Au Luxembourg, il est possible pour un créancier de pratiquer une saisie-arrêt des comptes bancaires de son débiteur qui se trouvent auprès d’un établissement bancaire luxembourgeois. La mesure est, dans un premier temps, conservatoire. L’établissement bancaire se voit signifier un acte de saisie-arrêt qui a pour effet de bloquer le compte en question. Le créancier devra, par la suite, faire valider cette saisie afin de se voir attribuer, le cas échéant, les montants disponibles sur le compte saisi à hauteur du montant de sa créance.
La saisie-arrêt peut se faire sur base d’un titre authentique ou privé (article 693 du Nouveau Code de Procédure Civile). Si le créancier ne dispose pas de titre, il peut demander de se voir autoriser à pratiquer cette saisie par le juge du domicile du défendeur ou par le juge du domicile de la banque tierce-saisie (article 694 du Nouveau Code de Procédure Civile).
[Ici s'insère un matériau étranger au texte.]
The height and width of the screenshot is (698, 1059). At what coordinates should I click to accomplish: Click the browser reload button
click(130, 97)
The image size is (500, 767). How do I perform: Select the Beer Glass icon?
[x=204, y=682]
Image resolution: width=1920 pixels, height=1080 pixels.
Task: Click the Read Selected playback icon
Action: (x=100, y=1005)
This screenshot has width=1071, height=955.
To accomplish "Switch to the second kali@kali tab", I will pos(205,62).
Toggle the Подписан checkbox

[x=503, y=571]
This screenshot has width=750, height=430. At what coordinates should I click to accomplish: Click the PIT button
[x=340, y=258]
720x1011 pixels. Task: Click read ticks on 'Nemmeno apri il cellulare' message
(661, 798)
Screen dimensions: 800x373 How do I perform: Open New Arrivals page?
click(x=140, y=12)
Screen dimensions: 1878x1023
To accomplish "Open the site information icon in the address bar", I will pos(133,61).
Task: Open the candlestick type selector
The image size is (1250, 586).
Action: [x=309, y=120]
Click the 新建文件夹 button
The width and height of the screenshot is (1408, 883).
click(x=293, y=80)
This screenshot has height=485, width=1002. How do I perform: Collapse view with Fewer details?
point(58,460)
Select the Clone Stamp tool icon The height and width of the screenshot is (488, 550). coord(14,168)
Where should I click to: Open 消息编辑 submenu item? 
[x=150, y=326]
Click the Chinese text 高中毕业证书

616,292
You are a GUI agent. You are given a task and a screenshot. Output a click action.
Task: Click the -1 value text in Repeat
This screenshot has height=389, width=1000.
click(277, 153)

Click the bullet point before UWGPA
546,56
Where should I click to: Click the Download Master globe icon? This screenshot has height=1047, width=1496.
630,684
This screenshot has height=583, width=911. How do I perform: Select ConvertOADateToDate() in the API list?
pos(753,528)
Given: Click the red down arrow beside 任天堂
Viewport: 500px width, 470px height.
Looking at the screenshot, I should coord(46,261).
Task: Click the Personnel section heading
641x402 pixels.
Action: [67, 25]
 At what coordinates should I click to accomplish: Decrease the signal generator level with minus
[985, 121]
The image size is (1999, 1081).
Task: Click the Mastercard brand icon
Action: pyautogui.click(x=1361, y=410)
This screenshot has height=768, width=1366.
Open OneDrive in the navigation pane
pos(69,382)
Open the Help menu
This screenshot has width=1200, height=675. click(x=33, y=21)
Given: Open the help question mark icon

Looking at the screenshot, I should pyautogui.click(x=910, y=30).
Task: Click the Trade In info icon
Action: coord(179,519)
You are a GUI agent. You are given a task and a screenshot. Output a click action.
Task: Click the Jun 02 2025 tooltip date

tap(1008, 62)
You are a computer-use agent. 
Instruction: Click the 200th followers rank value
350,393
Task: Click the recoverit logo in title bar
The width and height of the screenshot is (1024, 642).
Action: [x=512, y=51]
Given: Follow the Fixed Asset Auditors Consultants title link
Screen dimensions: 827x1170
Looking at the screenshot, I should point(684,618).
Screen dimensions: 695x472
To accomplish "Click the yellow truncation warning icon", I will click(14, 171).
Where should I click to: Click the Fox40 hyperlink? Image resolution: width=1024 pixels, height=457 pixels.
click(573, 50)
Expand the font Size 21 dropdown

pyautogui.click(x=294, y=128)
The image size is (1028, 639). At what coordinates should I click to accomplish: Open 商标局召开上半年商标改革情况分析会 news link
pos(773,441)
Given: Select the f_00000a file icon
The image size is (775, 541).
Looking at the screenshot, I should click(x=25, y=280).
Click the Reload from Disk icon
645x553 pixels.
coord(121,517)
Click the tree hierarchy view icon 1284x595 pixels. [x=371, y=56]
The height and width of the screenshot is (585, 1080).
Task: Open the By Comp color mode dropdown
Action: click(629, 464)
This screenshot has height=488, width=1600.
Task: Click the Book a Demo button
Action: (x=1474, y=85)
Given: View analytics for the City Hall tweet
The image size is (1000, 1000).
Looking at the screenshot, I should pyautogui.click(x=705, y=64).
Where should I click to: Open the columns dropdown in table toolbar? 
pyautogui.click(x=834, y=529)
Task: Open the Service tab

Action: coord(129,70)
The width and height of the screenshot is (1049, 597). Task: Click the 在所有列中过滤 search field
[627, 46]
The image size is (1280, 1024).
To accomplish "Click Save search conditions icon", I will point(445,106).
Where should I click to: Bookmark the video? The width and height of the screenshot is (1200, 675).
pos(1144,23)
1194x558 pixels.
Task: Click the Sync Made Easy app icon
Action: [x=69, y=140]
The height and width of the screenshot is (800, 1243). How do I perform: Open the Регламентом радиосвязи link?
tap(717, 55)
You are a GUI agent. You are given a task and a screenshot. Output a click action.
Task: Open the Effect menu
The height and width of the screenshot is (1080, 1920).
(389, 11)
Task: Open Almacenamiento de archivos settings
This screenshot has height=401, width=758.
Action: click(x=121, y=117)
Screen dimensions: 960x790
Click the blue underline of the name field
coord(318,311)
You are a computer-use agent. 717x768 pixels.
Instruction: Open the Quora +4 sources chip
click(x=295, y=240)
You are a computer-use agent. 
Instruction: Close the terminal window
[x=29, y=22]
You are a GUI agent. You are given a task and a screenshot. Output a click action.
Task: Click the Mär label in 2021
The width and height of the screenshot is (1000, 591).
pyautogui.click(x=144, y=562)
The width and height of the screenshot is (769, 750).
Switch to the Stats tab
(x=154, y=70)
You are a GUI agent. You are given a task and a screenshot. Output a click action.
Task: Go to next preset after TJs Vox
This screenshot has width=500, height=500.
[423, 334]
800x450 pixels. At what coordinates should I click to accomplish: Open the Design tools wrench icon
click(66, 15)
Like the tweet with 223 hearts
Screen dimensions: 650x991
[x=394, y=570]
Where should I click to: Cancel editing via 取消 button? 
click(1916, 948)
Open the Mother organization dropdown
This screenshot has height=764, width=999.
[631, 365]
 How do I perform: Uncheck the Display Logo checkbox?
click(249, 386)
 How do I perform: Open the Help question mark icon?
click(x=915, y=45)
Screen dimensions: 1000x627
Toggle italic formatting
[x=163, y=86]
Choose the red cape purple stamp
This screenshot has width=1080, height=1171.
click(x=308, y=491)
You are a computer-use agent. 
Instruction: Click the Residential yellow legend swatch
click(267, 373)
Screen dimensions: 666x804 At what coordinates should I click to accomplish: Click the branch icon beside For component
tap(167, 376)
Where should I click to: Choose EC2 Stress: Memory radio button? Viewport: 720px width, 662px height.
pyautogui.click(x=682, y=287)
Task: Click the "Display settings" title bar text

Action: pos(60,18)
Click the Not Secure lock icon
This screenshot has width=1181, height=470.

Dans la seconde hypothèse, lorsque le créancier sollicite une autorisation de procéder à la saisie-arrêt par le juge, la procédure est initiée, dans un premier temps, par requête unilatérale déposée entre les mains du juge appelé à rendre une ordonnance. Cette ordonnance permettra au créancier de faire signifier, entre les mains de la banque, l’acte de saisie-arrêt. Afin que le juge rende une telle ordonnance, il faudra néanmoins que le créancier puisse faire valoir une créance à l’égard du débiteur, créance qui doit être certaine en son principe (voir notamment Cour de Cassation 16 juin 2022 n° CAS-2021-00099).
Comme la phase conservatoire est unilatérale et sans débat contradictoire (donc que seul le requérant est entendu), il s’était posé la question de savoir si le créancier avait une obligation d’exposer l’affaire avec une certaine transparence en présentant celle-ci avec toutes ces facettes, même si un tel exposé complet risquait de compromettre la demande du créancier.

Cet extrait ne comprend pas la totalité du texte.